「徳之島牛」生産へ 肥育モデル事業始動

2020年06月08日

社会・経済 

徳之島町の委託事業で肥育されている子牛=6日、同町南原

徳之島町の委託事業で肥育されている子牛=6日、同町南原

  徳之島町は今年度から、町内で生まれた子牛の肥育委託事業を進めている。町内の畜産農家3戸で6頭を飼育し、町内産の農産物を活用した独自の飼料も与え、県内の肥育農家が育てた牛と品質を比較検証する。肥育に関するデータを集積して徳之島に合った肥育モデルを確立し、繁殖から肥育まで島内で完結する「徳之島牛」の生産につなげたい考えだ。

 

 徳之島では、サトウキビを中心に肉用牛繁殖やバレイショなどの園芸作物を組み合わせた複合経営が行われている。徳之島町では約190戸の農家が肉用牛の繁殖に携わり、昨年は1562頭の子牛を競りに出した。出荷した子牛は、全国各地でブランド牛として飼育されている。

 

 飼料確保などの観点から離島での肥育は不向きとされてきたが、沖縄県石垣島など八重山地方で「石垣牛」が生産されていることから、畜産振興を目的に子牛の肥育にも試験的に取り組むことを決めた。事業は2年間で、総事業費は約1900万円。

 

 今年度は血統の良い受精卵から生まれた2頭を含む6頭の子牛を、町内の3農家へ2頭ずつ委託。各農家は、JA県経済連のマニュアルを参考に肥育に取り組む。徳之島の特色を出すため、鹿児島大学共同獣医学部と連携し、糖蜜に島内産の未利用農産物を配合した飼料を餌に加え、他産地と肉質の差別化を目指す。

 

 同町亀津の畜産農家、直新吾さん(46)は「以前から繁殖した牛を島内で肥育できないかと考えていた。
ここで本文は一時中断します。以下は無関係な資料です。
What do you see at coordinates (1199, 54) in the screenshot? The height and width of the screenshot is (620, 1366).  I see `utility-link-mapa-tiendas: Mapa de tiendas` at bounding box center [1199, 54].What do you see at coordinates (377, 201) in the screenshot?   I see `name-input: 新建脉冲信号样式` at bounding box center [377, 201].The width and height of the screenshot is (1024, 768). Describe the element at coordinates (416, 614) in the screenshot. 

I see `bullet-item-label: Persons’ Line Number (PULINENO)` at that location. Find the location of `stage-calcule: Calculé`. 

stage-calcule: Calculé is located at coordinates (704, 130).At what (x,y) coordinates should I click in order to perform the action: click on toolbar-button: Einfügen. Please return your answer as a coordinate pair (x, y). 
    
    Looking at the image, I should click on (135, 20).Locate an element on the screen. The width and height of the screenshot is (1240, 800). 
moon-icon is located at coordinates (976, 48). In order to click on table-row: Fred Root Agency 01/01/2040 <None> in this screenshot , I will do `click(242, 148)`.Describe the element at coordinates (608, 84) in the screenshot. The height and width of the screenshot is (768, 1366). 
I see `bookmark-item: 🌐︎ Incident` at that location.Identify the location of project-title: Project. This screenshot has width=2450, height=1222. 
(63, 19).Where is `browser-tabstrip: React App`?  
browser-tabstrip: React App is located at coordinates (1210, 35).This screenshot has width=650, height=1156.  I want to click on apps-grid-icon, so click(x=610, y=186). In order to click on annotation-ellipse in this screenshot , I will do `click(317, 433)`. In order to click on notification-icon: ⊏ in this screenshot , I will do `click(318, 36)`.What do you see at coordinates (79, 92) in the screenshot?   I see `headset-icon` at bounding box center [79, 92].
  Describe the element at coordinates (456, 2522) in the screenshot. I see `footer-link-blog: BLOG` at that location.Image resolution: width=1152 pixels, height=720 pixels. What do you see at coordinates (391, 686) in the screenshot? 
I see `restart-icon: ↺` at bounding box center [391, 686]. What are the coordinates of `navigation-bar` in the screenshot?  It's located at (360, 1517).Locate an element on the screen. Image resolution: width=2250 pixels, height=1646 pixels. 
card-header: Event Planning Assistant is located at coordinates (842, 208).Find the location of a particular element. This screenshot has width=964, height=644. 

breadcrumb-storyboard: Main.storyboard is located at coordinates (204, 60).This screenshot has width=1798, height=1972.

肥育は初めてで戸惑うこともあると思うが、専門家の意見を聞いていい牛を育てたい」と意気込んだ。

 

 肥育した牛は来年11月ごろ出荷し、町ふるさと納税の返礼品として発送する。町農業祭での試食イベントや学校給食での提供も計画している。

 

 町農林水産課は「徳之島で良質な牛が肥育可能となれば、徳之島産の牛のPRや観光振興も期待できる。島内で肥育できる道筋を示すことで畜産農家の経営の選択肢を増やし、所得向上につなげたい」としている。